Early life maternal deprivation attenuates morphine induced inhibition in lateral paragigantocellularis neurons in adult rats.

Early life stress can serve as one of the principle sources leading to individual differences in confronting challenges throughout the lifetime. Maternal deprivation (MD), a model of early life stress, can cause persistent alterations in brain function, and it may constitute a risk factor for later incidence of drug addiction. It is becoming more apparent that early life MD predisposes opiate abuse in adulthood. Although several behavioral and molecular studies have addressed this issue, changes in electrophysiological features of the neurons are yet to be understood. The lateral paragigantocellularis (LPGi) nucleus, which participates in the mediation of opiate dependence and withdrawal, may be susceptible to modifications following MD. This study sought to find whether early life MD can alter the discharge activity of LPGi neurons and their response to acute morphine administration in adult rats. Male Wistar rats experienced MD on postnatal days (PNDs) 1-14 for three h per day. Afterward, they were left undisturbed until PND 70, during which the extracellular activities of LPGi neurons were recorded in anesthetized animals at baseline and in response to acute morphine. In both MD and control groups, acute morphine administration induced heterogeneous (excitatory, inhibitory, and no effect) responses in LPGi neurons.
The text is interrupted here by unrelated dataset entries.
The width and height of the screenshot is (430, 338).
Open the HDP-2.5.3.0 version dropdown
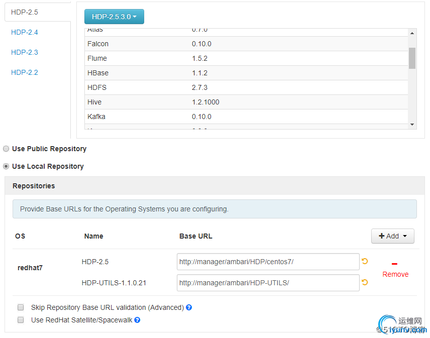[114, 17]
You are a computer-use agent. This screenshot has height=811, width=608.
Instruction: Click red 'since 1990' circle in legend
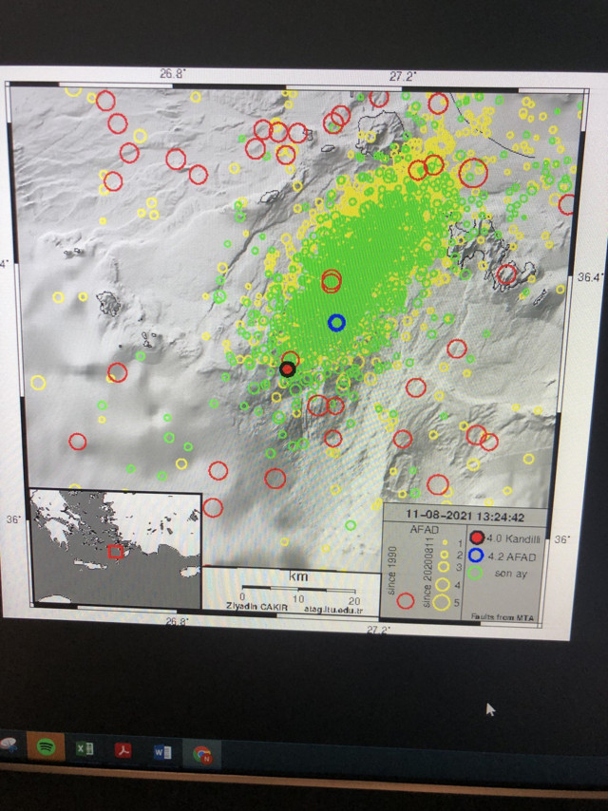point(405,600)
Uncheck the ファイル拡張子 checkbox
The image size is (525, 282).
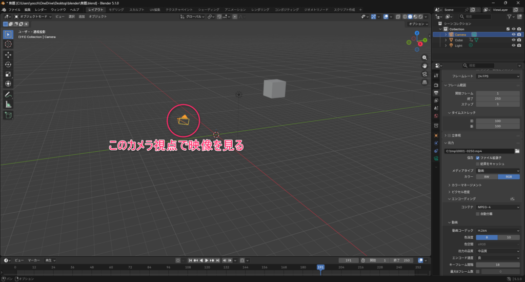[478, 158]
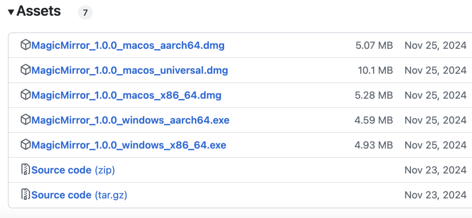This screenshot has width=472, height=218.
Task: Click the assets count badge 7
Action: click(x=85, y=13)
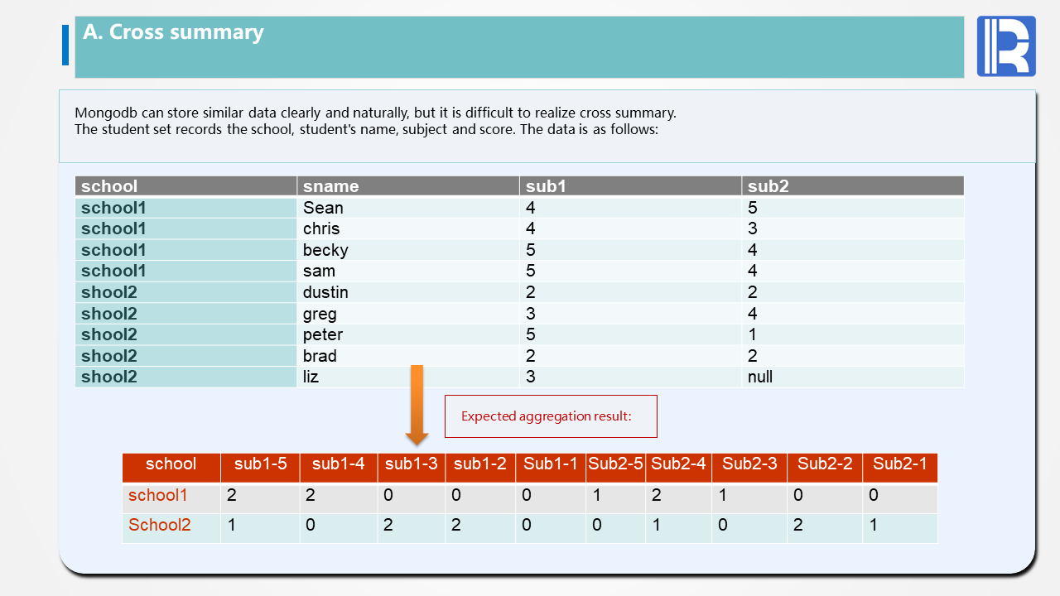Click the blue vertical bar beside title
Image resolution: width=1060 pixels, height=596 pixels.
[x=65, y=45]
At baseline recording, the interspike interval variability of the LPGi neurons was attenuated in both inhibitory and excitatory responses in animals with the history of MD. The extent of morphine-induced discharge inhibition was also lower in deprived animals compared to the control group. These findings suggest that early life MD induces long-term alterations in LPGi neuronal activity in response to acute administration of morphine. Therefore, the MD may alter the vulnerability to develop opiate abuse in adulthood.